Il menù per l’occasione - secondo la Federazione italiana pubblici esercizi previsto dal 60% dei locali - sarà per lo più “a pacchetto”, per una spesa media che si aggira intorno ai 50 euro a testa. Altre iniziative speciali riguardano l’offerta di beverage a tema tra aperitivi e cocktail (presente nel 14% dei casi) e gli omaggi e i gadget alla clientela (14%). Inoltre il 7% dei ristoranti prevede un intrattenimento musicale (anche se principalmente si tratta di musica di sottofondo).
Mini “lune di miele”
Molte coppie optano anche per un breve viaggio “fuori porta”: in base alle stime Confcommercio-Swg, la spesa prevista è in media di 350 euro a persona per una “luna di miele” che nel 75% dei casi è di due notti al massimo. Le mete considerate più adatte per l’occasione sono la montagna o i piccoli borghi, come indicano 4 coppie su 10, per un giro d’affari complessivo - turismo e servizi correlati - di 2,2 miliardi di euro.In questa direzione vanno anche le stime di Confindustria alberghi secondo cui le prenotazioni sono cresciute del 25 per cento.

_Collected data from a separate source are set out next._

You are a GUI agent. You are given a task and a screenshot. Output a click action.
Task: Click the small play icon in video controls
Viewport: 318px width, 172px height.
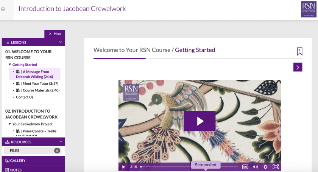(x=123, y=167)
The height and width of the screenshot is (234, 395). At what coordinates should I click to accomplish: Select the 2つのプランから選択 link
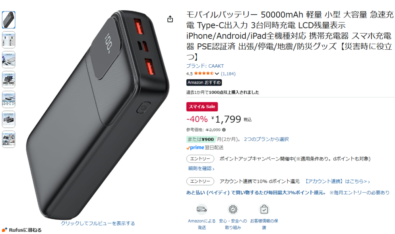pyautogui.click(x=266, y=139)
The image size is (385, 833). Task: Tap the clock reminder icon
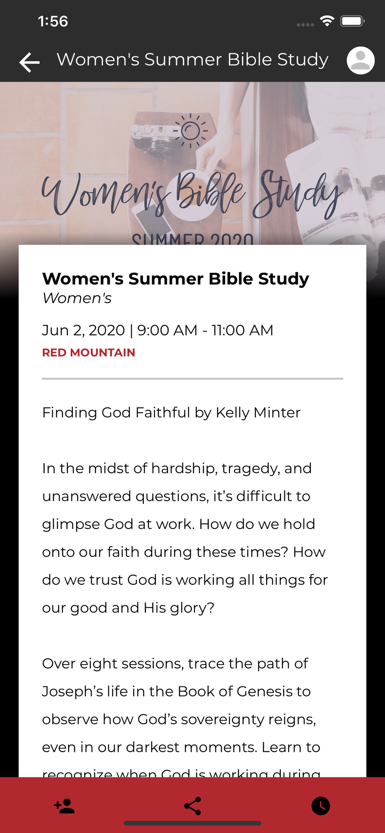[x=320, y=806]
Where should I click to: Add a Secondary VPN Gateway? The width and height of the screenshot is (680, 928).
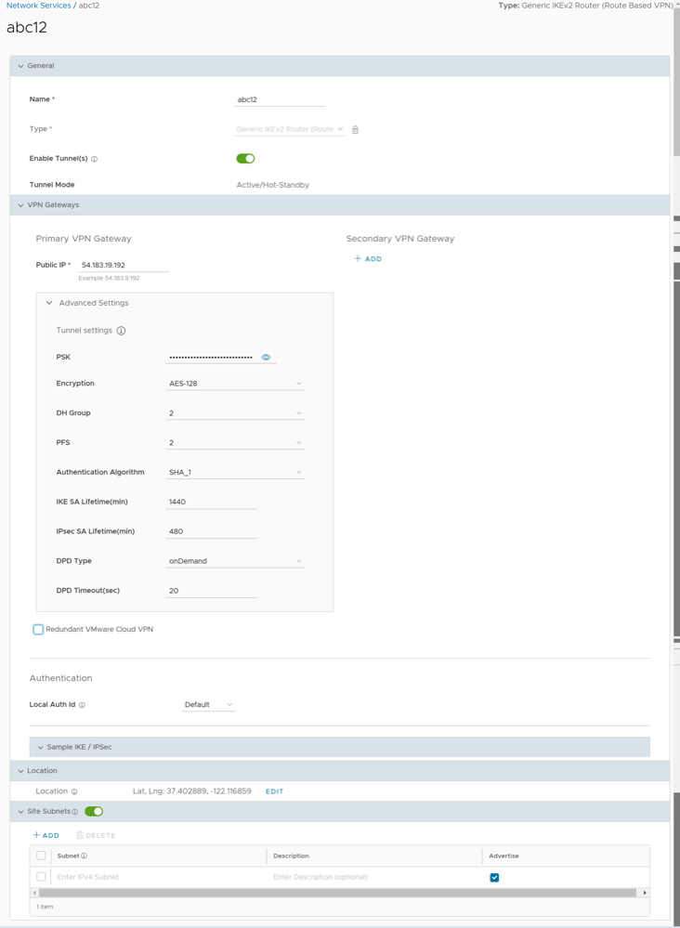tap(368, 259)
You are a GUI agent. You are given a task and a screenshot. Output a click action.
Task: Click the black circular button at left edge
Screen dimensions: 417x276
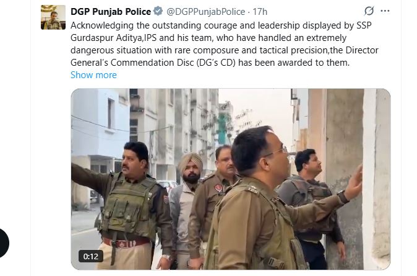(x=4, y=243)
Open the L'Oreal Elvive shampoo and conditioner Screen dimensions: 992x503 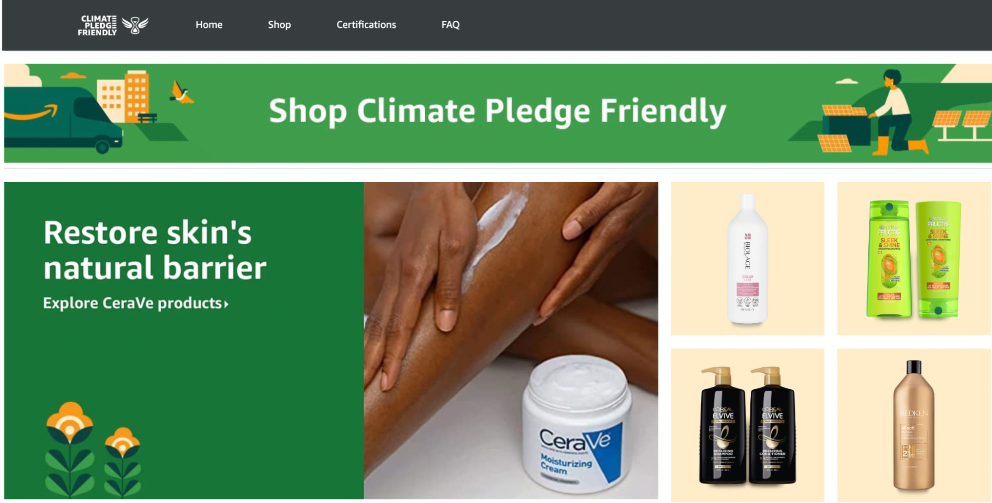point(747,425)
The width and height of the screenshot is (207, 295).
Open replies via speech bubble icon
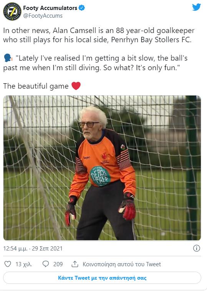[46, 264]
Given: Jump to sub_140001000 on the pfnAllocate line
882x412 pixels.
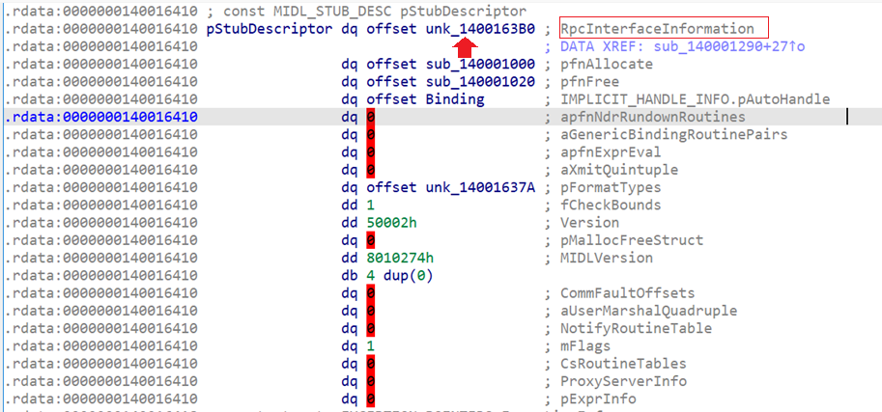Looking at the screenshot, I should [x=479, y=64].
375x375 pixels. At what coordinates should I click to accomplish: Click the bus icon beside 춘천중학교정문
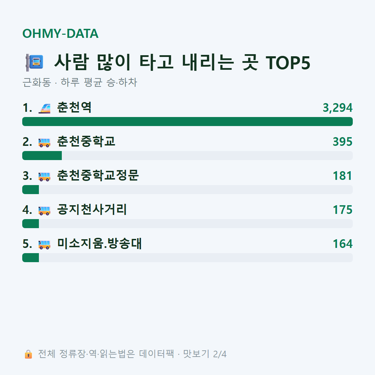[x=44, y=176]
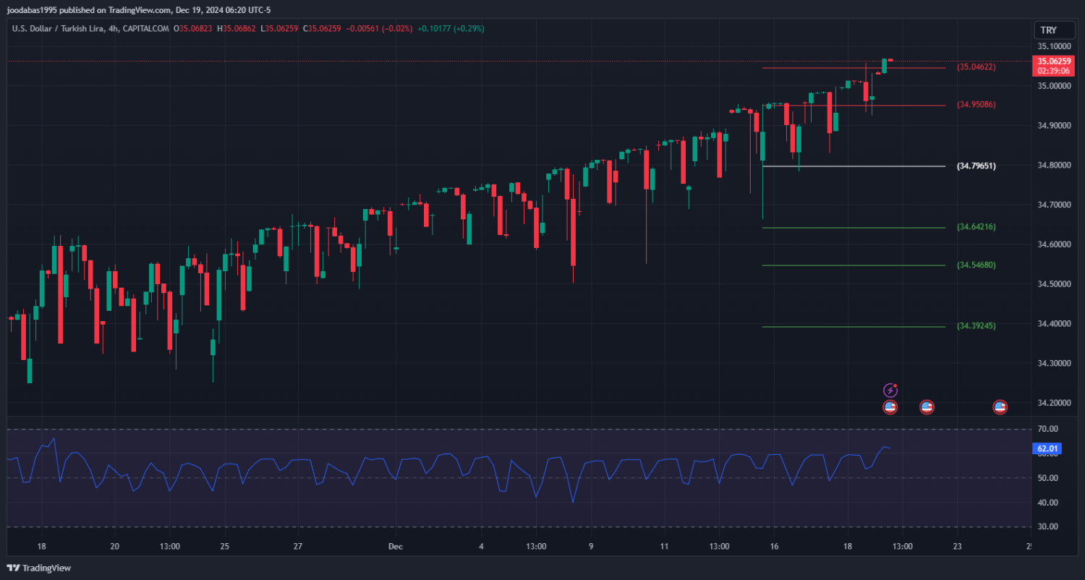Select the green 34.39245 level label
Image resolution: width=1085 pixels, height=580 pixels.
(977, 326)
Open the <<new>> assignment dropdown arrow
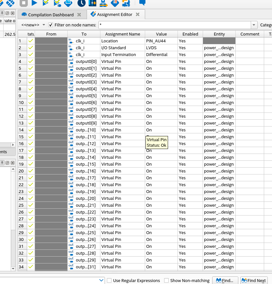Viewport: 272px width, 284px height. click(x=44, y=25)
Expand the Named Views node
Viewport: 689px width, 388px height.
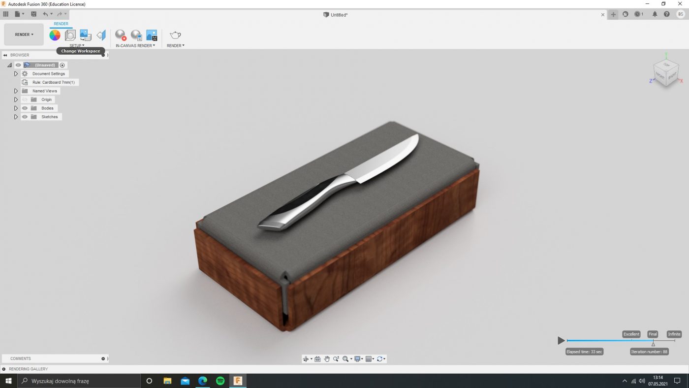(16, 91)
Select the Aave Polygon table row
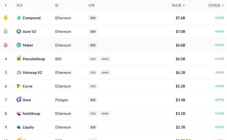 pos(114,100)
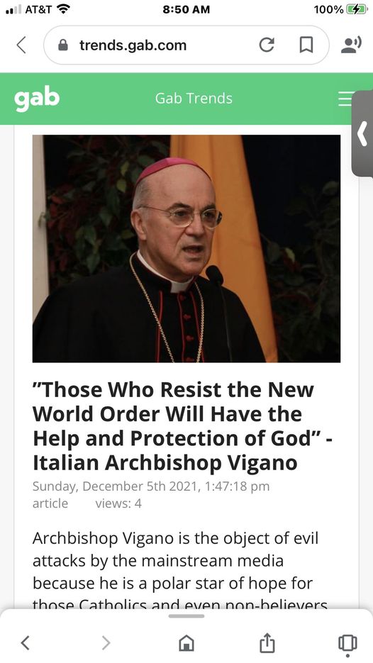This screenshot has width=373, height=663.
Task: Open the New World Order article headline
Action: point(183,426)
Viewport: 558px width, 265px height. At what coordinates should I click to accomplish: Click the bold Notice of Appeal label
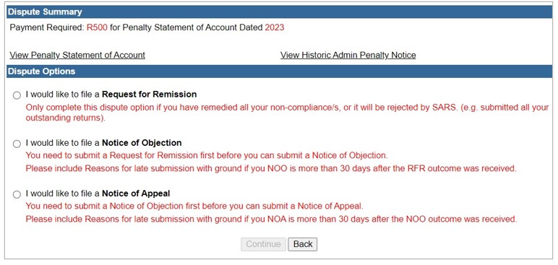136,194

Secondo l'Osservatorio Nazionale Federconsumatori, che ha effettuato un monitoraggio sui costi dei regali più gettonati e sulle tendenze per San Valentino 2023, i prezzi della cena sono aumentati in un range compreso tra il 7 e il 30 per cento.
L'aumento medio del costo dei regali ammonta invece al 13,7%, trainato dal rincaro dei cioccolatini che, a causa di costi energetici e caro materie prime, sono aumentati addirittura, secondo l’associazione dei consumatori, del 45% rispetto allo scorso anno. Rincari più moderati riguardano anche gli altri prodotti che tradizionalmente vengono regalati in questa giornata: dai fiori (+6,4%) ai gioielli (+7,1%).